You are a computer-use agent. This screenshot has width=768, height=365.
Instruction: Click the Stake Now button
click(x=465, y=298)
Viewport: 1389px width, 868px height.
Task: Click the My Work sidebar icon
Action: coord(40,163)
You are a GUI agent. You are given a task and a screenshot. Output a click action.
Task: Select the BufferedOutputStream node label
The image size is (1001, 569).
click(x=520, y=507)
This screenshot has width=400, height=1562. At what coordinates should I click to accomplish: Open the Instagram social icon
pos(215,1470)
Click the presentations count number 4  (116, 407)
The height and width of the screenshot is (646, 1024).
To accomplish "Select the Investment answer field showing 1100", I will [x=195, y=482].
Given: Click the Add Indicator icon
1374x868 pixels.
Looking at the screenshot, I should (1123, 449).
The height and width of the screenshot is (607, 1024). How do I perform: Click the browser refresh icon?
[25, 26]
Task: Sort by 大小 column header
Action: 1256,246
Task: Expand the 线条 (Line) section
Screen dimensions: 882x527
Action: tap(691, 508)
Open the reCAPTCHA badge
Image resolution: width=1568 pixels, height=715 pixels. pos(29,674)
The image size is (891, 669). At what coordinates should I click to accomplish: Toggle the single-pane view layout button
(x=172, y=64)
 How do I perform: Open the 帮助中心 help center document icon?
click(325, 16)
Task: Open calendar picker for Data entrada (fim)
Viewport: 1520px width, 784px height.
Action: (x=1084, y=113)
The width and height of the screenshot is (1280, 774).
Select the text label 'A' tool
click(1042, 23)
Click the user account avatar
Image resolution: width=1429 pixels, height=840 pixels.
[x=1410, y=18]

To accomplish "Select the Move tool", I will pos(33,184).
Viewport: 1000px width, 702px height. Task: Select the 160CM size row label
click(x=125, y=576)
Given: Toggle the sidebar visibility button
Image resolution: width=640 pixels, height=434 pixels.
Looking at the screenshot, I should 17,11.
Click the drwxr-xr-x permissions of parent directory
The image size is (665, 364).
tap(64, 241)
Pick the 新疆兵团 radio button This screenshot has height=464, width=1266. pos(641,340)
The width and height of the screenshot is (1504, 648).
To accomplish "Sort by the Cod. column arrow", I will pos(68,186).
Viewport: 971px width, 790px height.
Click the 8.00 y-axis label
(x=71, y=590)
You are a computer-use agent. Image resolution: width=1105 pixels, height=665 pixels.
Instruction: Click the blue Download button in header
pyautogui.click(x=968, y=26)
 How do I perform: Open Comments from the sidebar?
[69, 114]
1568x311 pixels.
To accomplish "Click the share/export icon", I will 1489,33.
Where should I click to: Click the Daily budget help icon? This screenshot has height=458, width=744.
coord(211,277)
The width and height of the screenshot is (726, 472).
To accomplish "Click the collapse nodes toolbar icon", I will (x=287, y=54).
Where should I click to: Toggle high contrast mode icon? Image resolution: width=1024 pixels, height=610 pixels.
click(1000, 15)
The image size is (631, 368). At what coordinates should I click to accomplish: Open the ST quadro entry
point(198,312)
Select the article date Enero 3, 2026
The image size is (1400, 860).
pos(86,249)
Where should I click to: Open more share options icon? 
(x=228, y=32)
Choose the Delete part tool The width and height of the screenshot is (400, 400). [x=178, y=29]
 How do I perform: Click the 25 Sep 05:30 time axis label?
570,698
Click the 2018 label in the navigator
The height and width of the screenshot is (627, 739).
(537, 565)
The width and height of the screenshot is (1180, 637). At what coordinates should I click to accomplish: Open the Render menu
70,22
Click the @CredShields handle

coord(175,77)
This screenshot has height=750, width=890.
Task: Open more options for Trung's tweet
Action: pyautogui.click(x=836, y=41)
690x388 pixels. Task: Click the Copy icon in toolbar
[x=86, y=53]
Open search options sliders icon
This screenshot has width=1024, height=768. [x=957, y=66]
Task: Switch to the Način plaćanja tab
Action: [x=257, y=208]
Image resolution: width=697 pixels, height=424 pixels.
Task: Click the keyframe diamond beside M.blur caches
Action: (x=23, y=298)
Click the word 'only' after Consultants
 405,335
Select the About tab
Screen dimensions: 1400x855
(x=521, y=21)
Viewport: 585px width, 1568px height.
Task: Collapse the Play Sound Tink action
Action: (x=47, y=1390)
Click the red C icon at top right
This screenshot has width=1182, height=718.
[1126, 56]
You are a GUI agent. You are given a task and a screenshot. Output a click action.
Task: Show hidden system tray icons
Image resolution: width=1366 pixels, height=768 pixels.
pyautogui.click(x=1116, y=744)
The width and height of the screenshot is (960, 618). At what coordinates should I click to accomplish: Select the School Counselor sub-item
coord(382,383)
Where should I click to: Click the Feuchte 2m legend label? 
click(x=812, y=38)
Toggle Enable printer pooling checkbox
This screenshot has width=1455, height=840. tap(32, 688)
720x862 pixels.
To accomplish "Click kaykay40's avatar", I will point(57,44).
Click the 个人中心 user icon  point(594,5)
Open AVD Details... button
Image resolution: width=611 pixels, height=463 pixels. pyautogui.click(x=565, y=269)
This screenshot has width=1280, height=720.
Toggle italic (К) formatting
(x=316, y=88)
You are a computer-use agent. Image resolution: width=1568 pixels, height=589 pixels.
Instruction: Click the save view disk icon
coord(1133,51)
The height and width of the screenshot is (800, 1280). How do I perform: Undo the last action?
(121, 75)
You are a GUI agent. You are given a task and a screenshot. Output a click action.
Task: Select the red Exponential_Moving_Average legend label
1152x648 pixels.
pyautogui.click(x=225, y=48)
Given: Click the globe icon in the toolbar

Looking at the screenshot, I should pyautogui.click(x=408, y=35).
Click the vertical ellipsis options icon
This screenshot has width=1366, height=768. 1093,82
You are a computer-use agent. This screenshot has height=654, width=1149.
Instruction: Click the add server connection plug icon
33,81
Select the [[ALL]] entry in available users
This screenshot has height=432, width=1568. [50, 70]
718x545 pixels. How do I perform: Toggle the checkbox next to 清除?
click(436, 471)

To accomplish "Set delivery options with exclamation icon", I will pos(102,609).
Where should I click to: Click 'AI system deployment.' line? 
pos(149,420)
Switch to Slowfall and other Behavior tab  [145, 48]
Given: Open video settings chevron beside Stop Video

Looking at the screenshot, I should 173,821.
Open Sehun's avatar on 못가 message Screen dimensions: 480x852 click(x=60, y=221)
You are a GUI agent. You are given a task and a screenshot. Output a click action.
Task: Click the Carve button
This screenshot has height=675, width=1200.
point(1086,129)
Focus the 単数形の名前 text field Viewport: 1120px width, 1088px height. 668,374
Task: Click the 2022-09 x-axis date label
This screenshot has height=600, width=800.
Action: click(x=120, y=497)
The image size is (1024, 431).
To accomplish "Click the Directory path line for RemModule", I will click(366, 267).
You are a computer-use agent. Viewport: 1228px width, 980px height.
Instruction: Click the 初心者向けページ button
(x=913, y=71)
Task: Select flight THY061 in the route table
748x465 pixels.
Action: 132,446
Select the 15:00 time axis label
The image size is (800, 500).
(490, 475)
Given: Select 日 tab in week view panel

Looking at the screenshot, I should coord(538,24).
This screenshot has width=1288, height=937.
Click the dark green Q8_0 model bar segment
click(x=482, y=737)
■ ■ ■ ■ ■
The whole listing above should be copied out exactly.

You are a computer-use agent. This screenshot has width=768, height=365.
Instruction: Click the Stake Now button
click(x=465, y=298)
Viewport: 1389px width, 868px height.
Task: Click the My Work sidebar icon
Action: coord(40,163)
You are a GUI agent. You are given a task and a screenshot. Output a click action.
Task: Select the BufferedOutputStream node label
The image size is (1001, 569).
click(x=520, y=507)
This screenshot has width=400, height=1562. At what coordinates should I click to accomplish: Open the Instagram social icon
pos(215,1470)
Click the presentations count number 4  (116, 407)
The height and width of the screenshot is (646, 1024).
To accomplish "Select the Investment answer field showing 1100", I will [x=195, y=482].
Given: Click the Add Indicator icon
1374x868 pixels.
Looking at the screenshot, I should (1123, 449).
The height and width of the screenshot is (607, 1024). How do I perform: Click the browser refresh icon?
[25, 26]
Task: Sort by 大小 column header
Action: 1256,246
Task: Expand the 线条 (Line) section
Screen dimensions: 882x527
Action: tap(691, 508)
Open the reCAPTCHA badge
Image resolution: width=1568 pixels, height=715 pixels. pos(29,674)
The image size is (891, 669). At what coordinates should I click to accomplish: Toggle the single-pane view layout button
(x=172, y=64)
 How do I perform: Open the 帮助中心 help center document icon?
click(325, 16)
Task: Open calendar picker for Data entrada (fim)
Viewport: 1520px width, 784px height.
Action: (x=1084, y=113)
The width and height of the screenshot is (1280, 774).
Select the text label 'A' tool
click(1042, 23)
Click the user account avatar
Image resolution: width=1429 pixels, height=840 pixels.
[x=1410, y=18]

To accomplish "Select the Move tool", I will pos(33,184).
Viewport: 1000px width, 702px height. Task: Select the 160CM size row label
click(x=125, y=576)
Given: Toggle the sidebar visibility button
Image resolution: width=640 pixels, height=434 pixels.
Looking at the screenshot, I should 17,11.
Click the drwxr-xr-x permissions of parent directory
The image size is (665, 364).
tap(64, 241)
Pick the 新疆兵团 radio button This screenshot has height=464, width=1266. pos(641,340)
The width and height of the screenshot is (1504, 648).
To accomplish "Sort by the Cod. column arrow", I will pos(68,186).
Viewport: 971px width, 790px height.
Click the 8.00 y-axis label
(x=71, y=590)
You are a computer-use agent. Image resolution: width=1105 pixels, height=665 pixels.
Instruction: Click the blue Download button in header
pyautogui.click(x=968, y=26)
 How do I perform: Open Comments from the sidebar?
[69, 114]
1568x311 pixels.
To accomplish "Click the share/export icon", I will 1489,33.
Where should I click to: Click the Daily budget help icon? This screenshot has height=458, width=744.
coord(211,277)
The width and height of the screenshot is (726, 472).
To accomplish "Click the collapse nodes toolbar icon", I will (x=287, y=54).
Where should I click to: Toggle high contrast mode icon? Image resolution: width=1024 pixels, height=610 pixels.
click(1000, 15)
The image size is (631, 368). At what coordinates should I click to accomplish: Open the ST quadro entry
point(198,312)
Select the article date Enero 3, 2026
The image size is (1400, 860).
pos(86,249)
Where should I click to: Open more share options icon? 
(x=228, y=32)
Choose the Delete part tool The width and height of the screenshot is (400, 400). [x=178, y=29]
 How do I perform: Click the 25 Sep 05:30 time axis label?
570,698
Click the 2018 label in the navigator
The height and width of the screenshot is (627, 739).
(537, 565)
The width and height of the screenshot is (1180, 637). At what coordinates should I click to accomplish: Open the Render menu
70,22
Click the @CredShields handle

coord(175,77)
This screenshot has height=750, width=890.
Task: Open more options for Trung's tweet
Action: pyautogui.click(x=836, y=41)
690x388 pixels. Task: Click the Copy icon in toolbar
[x=86, y=53]
Open search options sliders icon
This screenshot has width=1024, height=768. [x=957, y=66]
Task: Switch to the Način plaćanja tab
Action: [x=257, y=208]
Image resolution: width=697 pixels, height=424 pixels.
Task: Click the keyframe diamond beside M.blur caches
Action: (x=23, y=298)
Click the word 'only' after Consultants
 405,335
Select the About tab
Screen dimensions: 1400x855
(x=521, y=21)
Viewport: 585px width, 1568px height.
Task: Collapse the Play Sound Tink action
Action: (x=47, y=1390)
Click the red C icon at top right
This screenshot has width=1182, height=718.
[1126, 56]
You are a GUI agent. You are given a task and a screenshot. Output a click action.
Task: Show hidden system tray icons
Image resolution: width=1366 pixels, height=768 pixels.
pyautogui.click(x=1116, y=744)
The width and height of the screenshot is (960, 618). At what coordinates should I click to accomplish: Select the School Counselor sub-item
coord(382,383)
Where should I click to: Click the Feuchte 2m legend label? 
click(x=812, y=38)
Toggle Enable printer pooling checkbox
This screenshot has width=1455, height=840. tap(32, 688)
720x862 pixels.
To accomplish "Click kaykay40's avatar", I will point(57,44).
Click the 个人中心 user icon  point(594,5)
Open AVD Details... button
Image resolution: width=611 pixels, height=463 pixels. pyautogui.click(x=565, y=269)
This screenshot has width=1280, height=720.
Toggle italic (К) formatting
(x=316, y=88)
You are a computer-use agent. Image resolution: width=1568 pixels, height=589 pixels.
Instruction: Click the save view disk icon
coord(1133,51)
The height and width of the screenshot is (800, 1280). How do I perform: Undo the last action?
(121, 75)
You are a GUI agent. You are given a task and a screenshot. Output a click action.
Task: Select the red Exponential_Moving_Average legend label
1152x648 pixels.
pyautogui.click(x=225, y=48)
Given: Click the globe icon in the toolbar

Looking at the screenshot, I should pyautogui.click(x=408, y=35).
Click the vertical ellipsis options icon
This screenshot has width=1366, height=768. 1093,82
You are a computer-use agent. This screenshot has height=654, width=1149.
Instruction: Click the add server connection plug icon
33,81
Select the [[ALL]] entry in available users
This screenshot has height=432, width=1568. [50, 70]
718x545 pixels. How do I perform: Toggle the checkbox next to 清除?
click(436, 471)

To accomplish "Set delivery options with exclamation icon", I will pos(102,609).
Where should I click to: Click 'AI system deployment.' line? 
pos(149,420)
Switch to Slowfall and other Behavior tab  [145, 48]
Given: Open video settings chevron beside Stop Video

Looking at the screenshot, I should 173,821.
Open Sehun's avatar on 못가 message Screen dimensions: 480x852 click(x=60, y=221)
You are a GUI agent. You are given a task and a screenshot. Output a click action.
Task: Click the Carve button
This screenshot has height=675, width=1200.
point(1086,129)
Focus the 単数形の名前 text field Viewport: 1120px width, 1088px height. 668,374
Task: Click the 2022-09 x-axis date label
This screenshot has height=600, width=800.
Action: click(x=120, y=497)
The image size is (1024, 431).
To accomplish "Click the Directory path line for RemModule", I will click(366, 267).
You are a computer-use agent. Viewport: 1228px width, 980px height.
Instruction: Click the 初心者向けページ button
(x=913, y=71)
Task: Select flight THY061 in the route table
748x465 pixels.
Action: 132,446
Select the 15:00 time axis label
The image size is (800, 500).
(490, 475)
Given: Select 日 tab in week view panel

Looking at the screenshot, I should coord(538,24).
This screenshot has width=1288, height=937.
Click the dark green Q8_0 model bar segment
click(x=482, y=737)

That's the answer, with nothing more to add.